We left the lagoon, scanned the island for the lost cat and called it a day. The weather report for the next day was even worse, high winds were back along with even colder temperatures.
We decided to go inland in search of Florida "steelhead", American Shad which run the St. John's to spawn in the spring. We figured we'd get out of the wind somewhat and at the last see a few alligators along the way. We found the shad rather quickly but they were hard to catch. The normal technique evidently is to fish a sinking line and two small flies that look like #8 tarpon flies with small lead eyes. The first fish I got was a warmouth bass and the second fish a small crappie, the shad were eluding me. I then started catching clams left and right, we figured the clams were open and the fly would bounce in them and they'd close up on it. You thought you had a fish for a second because the line stopped and there was resistance as you tried to dislodge the clam from the bottom. I was the clam king, I must have landed a dozen of them ranging from clams about the size of the flies to some nice ones that were as big as my palm.
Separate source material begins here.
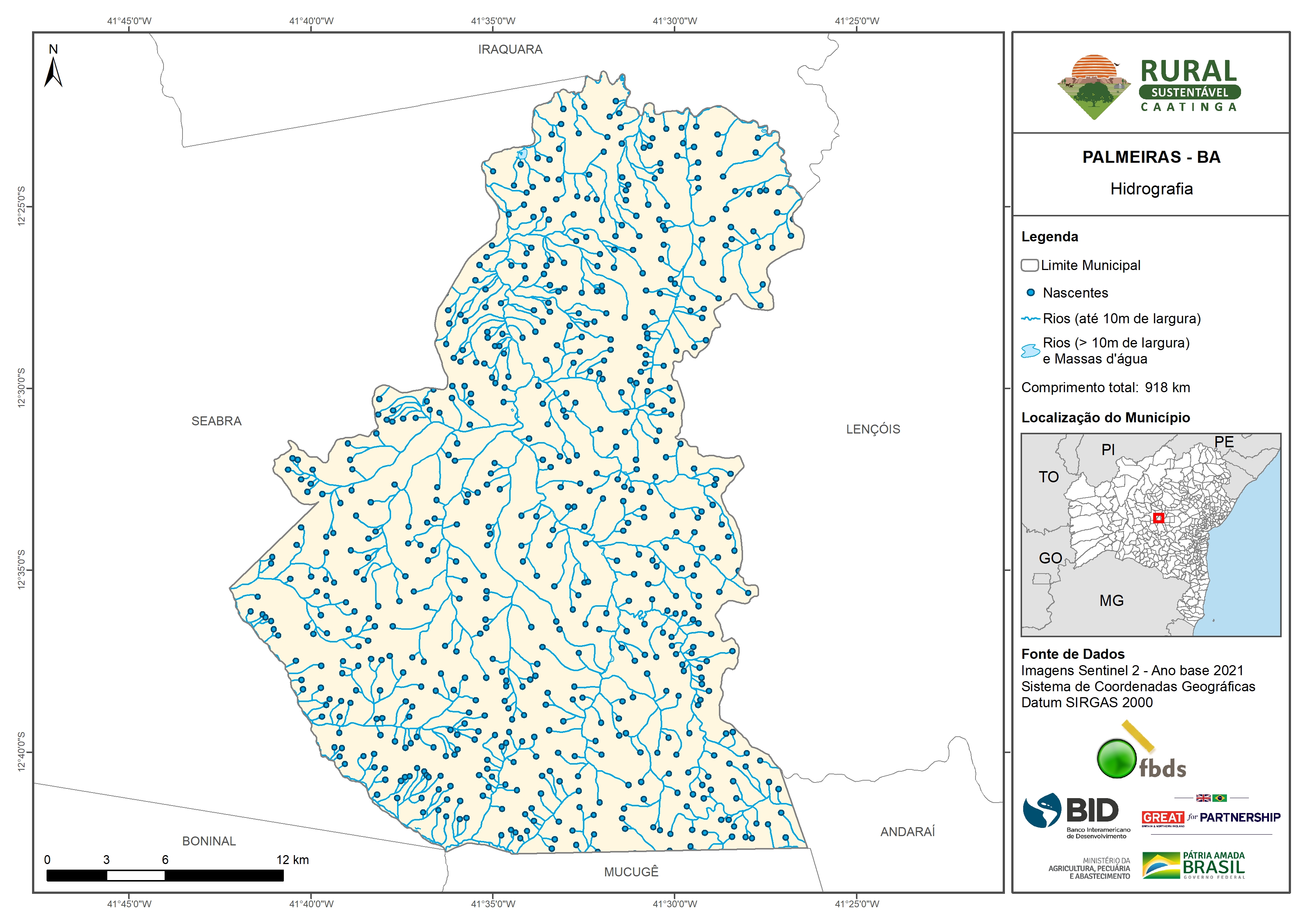Viewport: 1307px width, 924px height.
Task: Click the Limite Municipal legend box symbol
Action: [1029, 265]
Anyway, it was fun and Jeff actually got one shad to the boat on a floating line with a small Clousers and had another one on briefly. I think I had a few on that I pulled the fly from trying to get them in since it was a bigger fish than the small panfish I'd been landing.
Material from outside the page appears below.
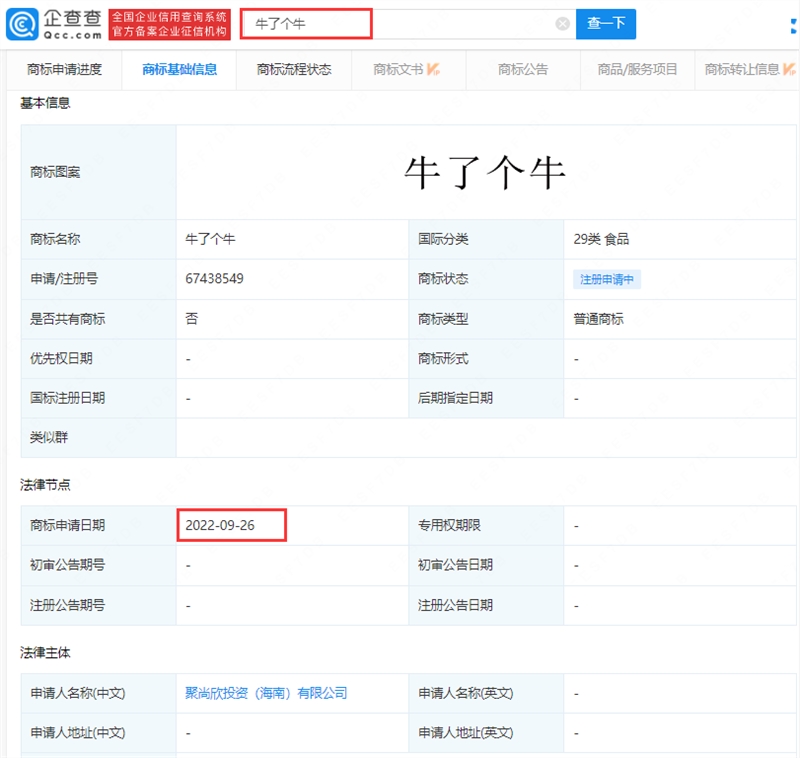
Task: Click the VIP badge beside 商标转让信息
Action: (x=792, y=69)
We ran a bit more river looking for fish but never found another group of them. We did, however, see some gators. Note the cross in the background, I figured that this was a gator attack, Jeff thought it was probably an airboat accident, take your pick.
We ended up back at the original spot. I got a few more crappie and Jeff landed a mudfish, a new one to me. The airboats were getting pretty frequent so we called it a day and a trip.
The weather never gave us a break but we also never got skunked, it could have been worse. I finally landed a redfish after getting skunked in Tampa Bay for them the previous year when I hit some really nasty cold front and fish that wouldn't even eat shrimp let alone flies. I got to take a stab at fishing sea-run fish on the other side of the states and saw my first alligators after seeing so many crocodiles in Mexico. Plus, it was fun to hang out with Jeff and family for a week. I left Florida on another cold morning, almost as cold as the one I had left Seattle on earlier in the week. I arrived at home around noon to sunny skies and temperatures about as warm as that last day on the St. John's.